# CONSIGNE
Relevez tous les sigles présents dans le texte sur le statut des gens de mer, dans leur ordre d'apparition.

# TEXTE RETENU
__________

Le Code des transports de 2010 a introduit la notion de gens de mer, anticipant sur l’entrée en vigueur de la Convention du travail maritime de 2006 de l’OIT. Celle-ci assimile les notions de gens de mer et de marin : « gens de mer ou marin désigne les personnes employées ou engagées ou travaillant à quelque titre que ce soit à bord d'un navire auquel la présente convention s'applique » (art. II-1-f ). Cette approche large a été retenue afin de limiter la segmentation des statuts, liée à la pratique d’ouvriers embarqués pour l’entretien du navire, travailleurs terrestres à bord. Cependant, elle permet aux Etats, qui l’ont ratifié, des dérogations quand les personnels sont embarqués occasionnellement et ne participent pas aux fonctions du navire ; il existe donc à bord des personnels autres que gens de mer. 

Compte tenu des spécificités du régime spécial de sécurité sociale des marins, l’Établissement National des Invalides de la Marine (ENIM), il est apparu nécessaire en France de distinguer les gens de mer marins, affiliés à l’ENIM, et les gens de mer non marins, le plus souvent affiliés au Régime général de sécurité sociale des Travailleurs salariés (RGSSTS). Les gens de mer non marins travaillant à bord d’un navire, relèvent du droit du travail maritime, ce mélange de règles du code du travail et du code des transports, mais un mélange différent de celui applicable aux gens de mer marins (P. CHAUMETTE, « Gens de mer marins, gens de mer non marins et autres », DMF 2016, n° 781, pp. 483-494 : « Perspectives sur le droit social des gens de mer », DMF 2023, n° 863, Le DMF a 100 ans, pp. 1001-1004). Il en résulte une fragmentation des statuts professionnels, ici illustrée.

__________

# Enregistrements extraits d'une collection
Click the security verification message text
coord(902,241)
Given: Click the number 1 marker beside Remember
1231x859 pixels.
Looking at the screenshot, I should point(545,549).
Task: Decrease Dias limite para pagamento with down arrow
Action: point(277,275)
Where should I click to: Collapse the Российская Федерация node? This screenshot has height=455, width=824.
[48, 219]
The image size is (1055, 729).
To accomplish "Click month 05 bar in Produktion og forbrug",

__________

# RÉPONSE
OIT, ENIM, RGSSTS, DMF